De cualquier manera que la consideremos, el peor error consiste en considerar a nuestra vida como una sucesión, más o menos larga, de instantes únicos e irrepetibles. Aquello que nos envejece no es lo que vivimos, sino lo que no podemos vivir o lo que dejamos de vivir: la vejez no es más que un irrefrenable estrechamiento del campo de lo posible (Gastón Berger), o sea, un lento encogimiento de la vida, y esto no es un estado, sino todo lo contrario: es el equivalente a la claudicación del Estado (político), es decir, el abandono de sí. Abandonarse equivale a elegir la otra acera de la vida (la muerte), pues lo que verdaderamente importa es saber que, aunque siempre habrá rosas que mueran en primavera, nunca habrá rosas más bellas que las de la primavera.

«Amé, fui amado, el sol acarició mi faz. ¡Vida, nada me debes! ¡Vida, estamos en paz!» Es tan solo el recuerdo de haber sido otro/a lo que hace viable ser Yo. Ese inmutable mutante en el que a cada instante se verifican, simultáneamente, las cuatro estaciones, siempre descubre demasiado tarde que el amor es lo único que puede dar sentido a sus incontables e incesantes transformaciones. Sin amor, la vida no es ni radiante ni oscura: sencillamente, carece de sentido. En tanto que eso que llamamos amar es darse a ser la persona amada, el mismo Yo es inconcebible sin el amor. El Yo que no ama no es Yo, pues desconoce su más radical alteridad.

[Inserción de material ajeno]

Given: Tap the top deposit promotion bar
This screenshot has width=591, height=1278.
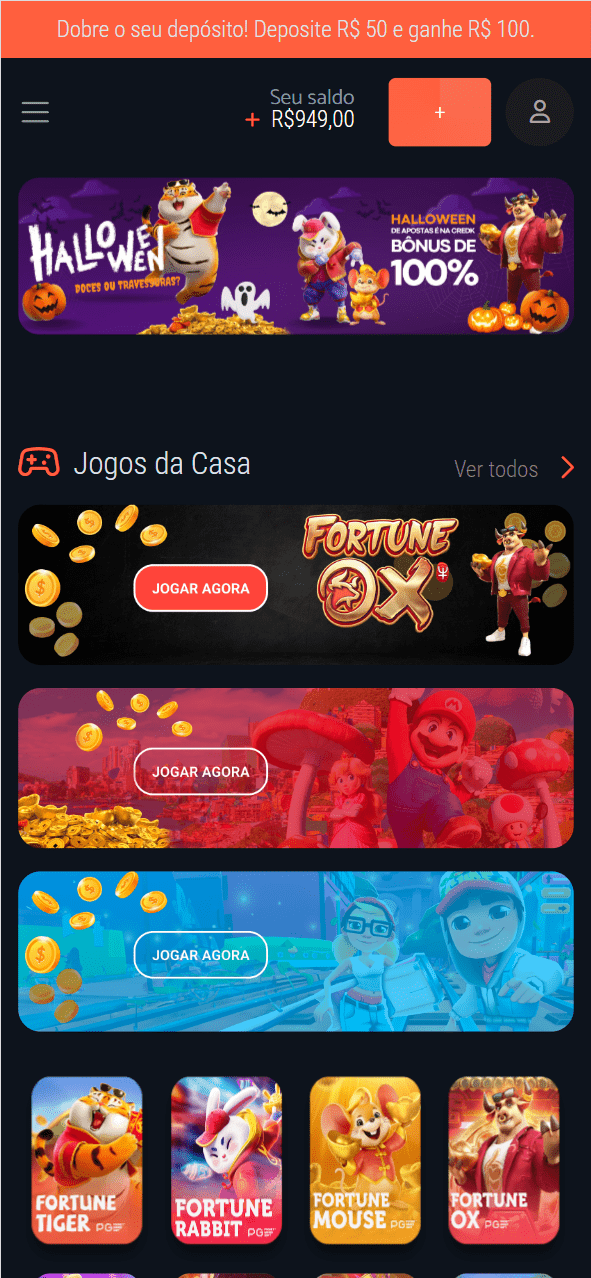Looking at the screenshot, I should coord(296,29).
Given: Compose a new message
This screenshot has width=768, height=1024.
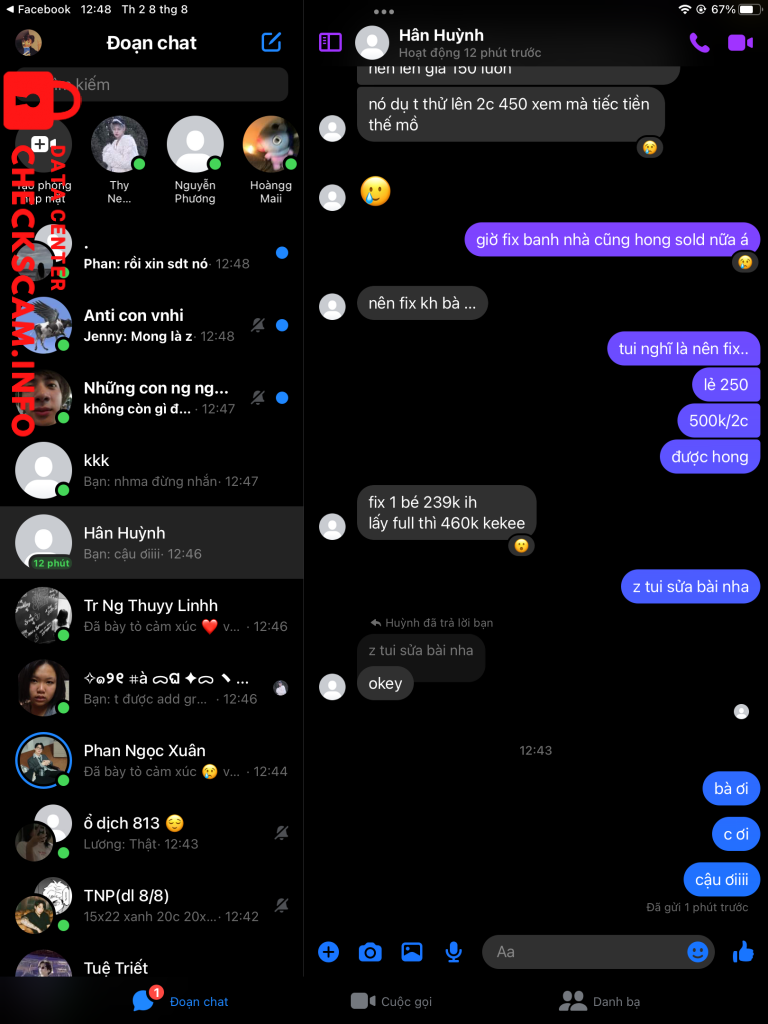Looking at the screenshot, I should pos(271,42).
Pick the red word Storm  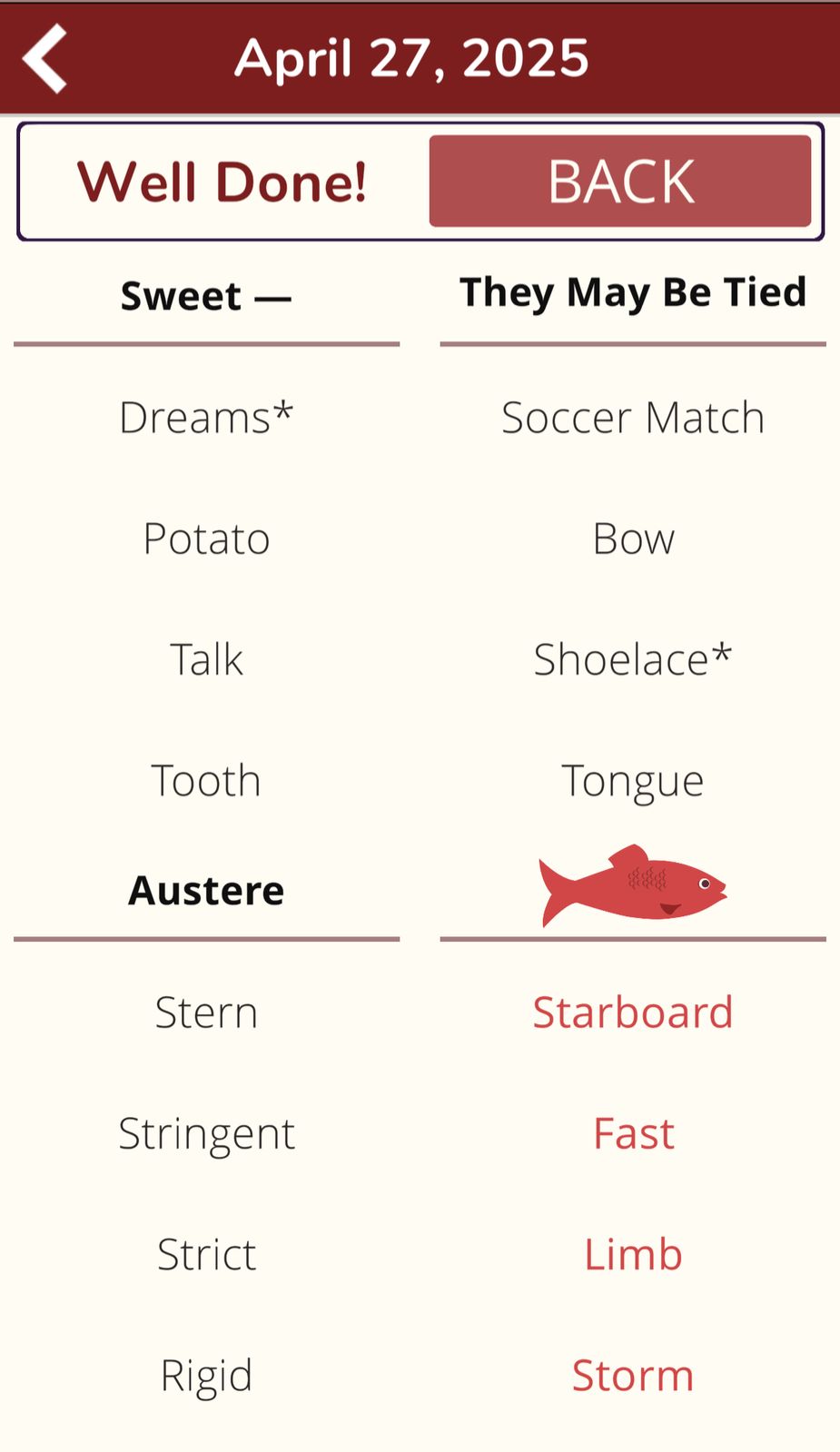pyautogui.click(x=633, y=1375)
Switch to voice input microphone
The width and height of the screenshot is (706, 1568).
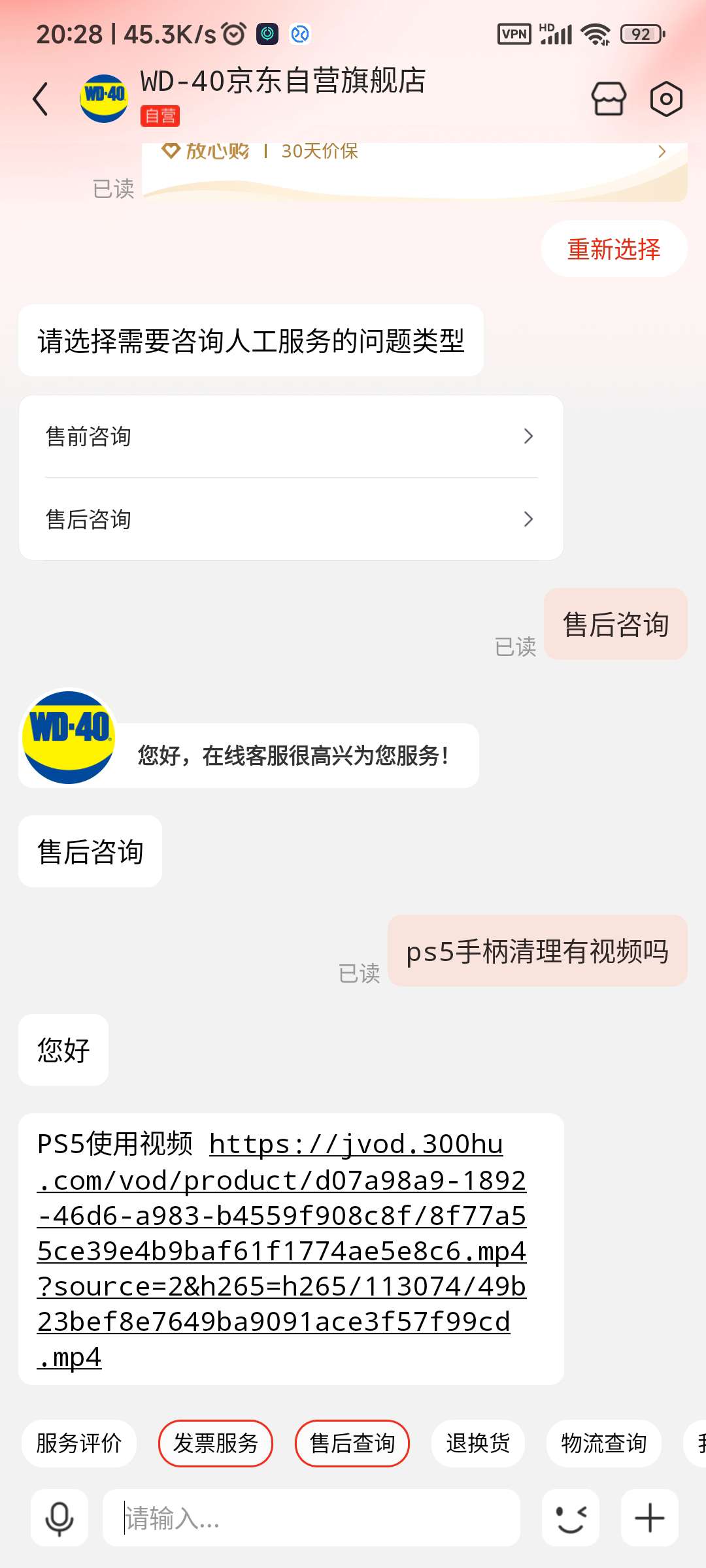pyautogui.click(x=59, y=1518)
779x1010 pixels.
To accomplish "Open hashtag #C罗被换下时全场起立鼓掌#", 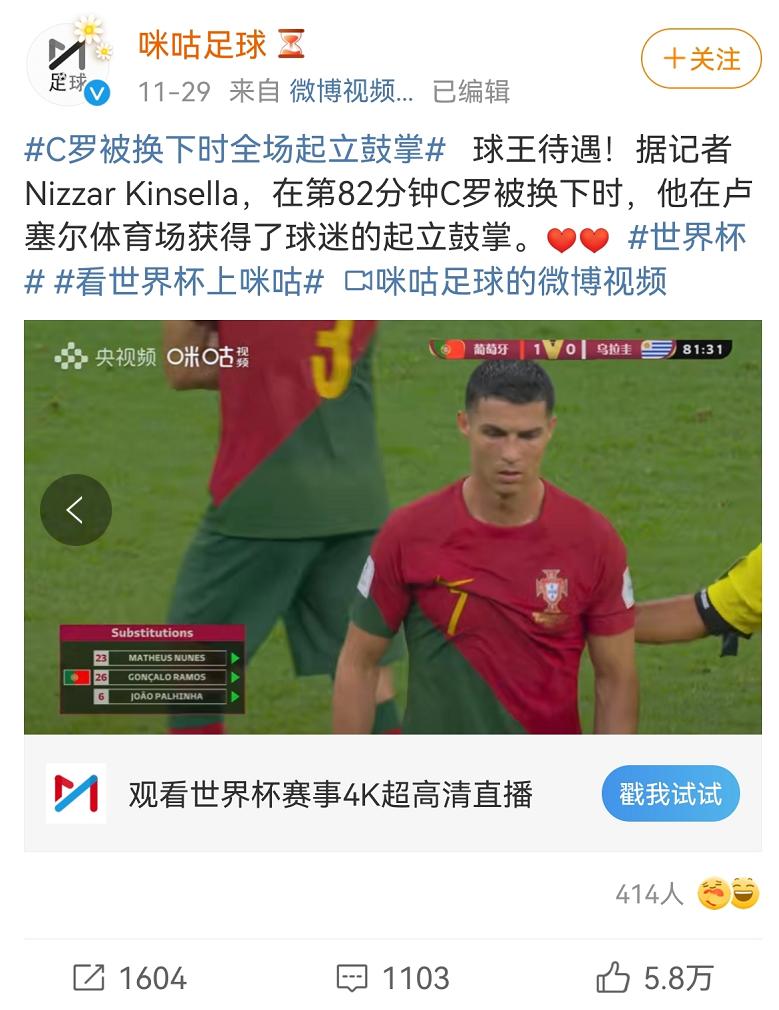I will tap(235, 151).
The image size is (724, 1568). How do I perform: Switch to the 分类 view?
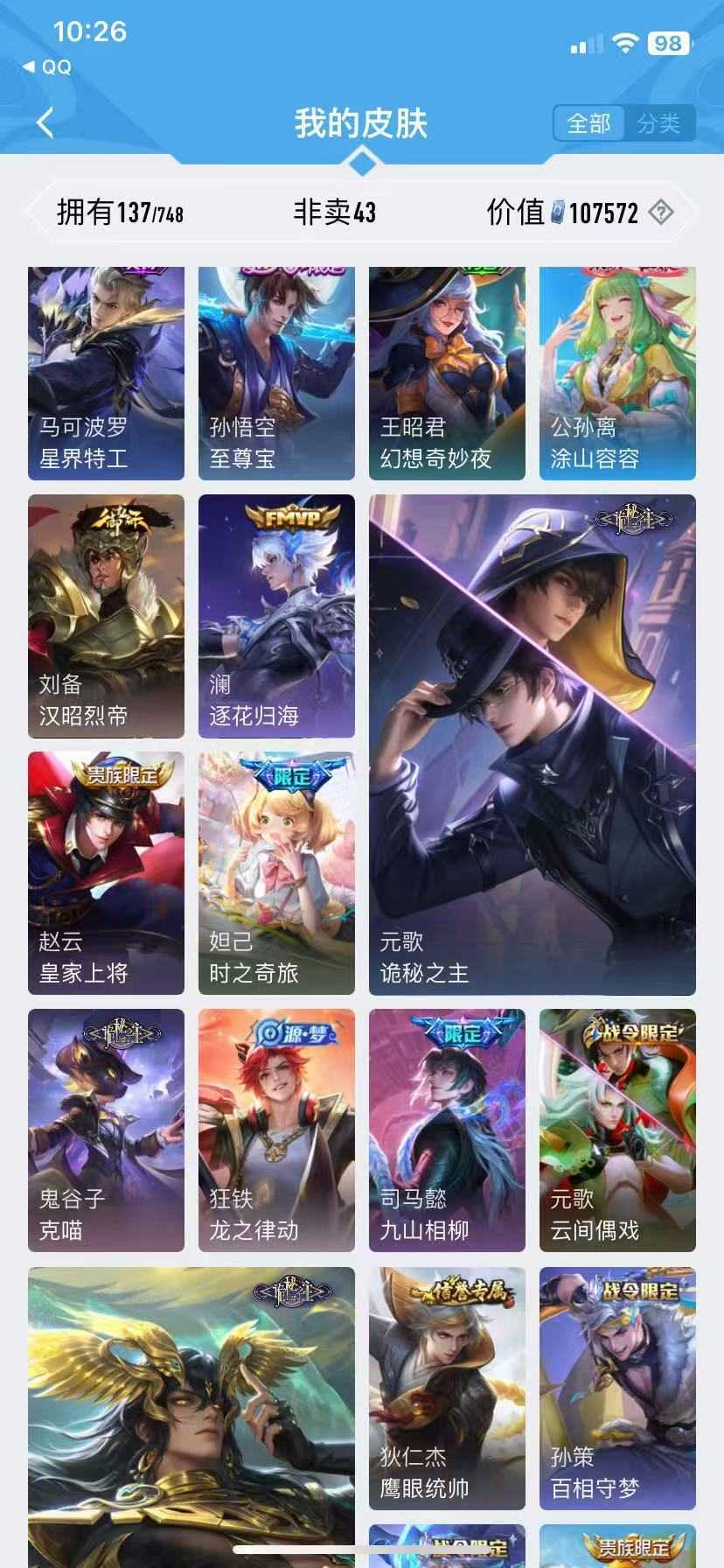coord(658,123)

Pero el amor no es la paz, ni puede decirse definitivamente que "apacigua" nada. Los sueños de eternidad y/o de reposo eterno surgen de la ilusión que consiste en concebir la vida como un martirio. Quienes viven aferrados a la idea de la vida como un "valle de lágrimas" difícilmente podrán entender el amor. Por el contrario, quienes adquieren la conciencia de ser los constructores de su propia vida (artifer vitae), se conciben a sí mismos como sus propios artífices (artifex sui). Por eso, la culpa no es de “la vida” si persistes en pensar que la tuya es un lento viacrucis. La culpa es solo tuya. Solo vivimos aquello que merecemos, y en esto no hay huella de resignación. Antes, al contrario, ser nos empuja a ser, puesto que solo podemos ser en la medida en que dejamos de ser, constantemente, aquello que somos, o sea, en la medida en que amamos.

La paz solo es posible cuando las ilusiones cesan de perturbar el libre tránsito del Yo al otro, del ser al no ser, o sea, cuando dejamos de querer merecer de la vida más de lo que esta nos otorga en abundancia, es decir, vida. La vida solo puede darnos vida, y por eso, de la vida únicamente recibiremos lo mismo que seamos capaces de darle.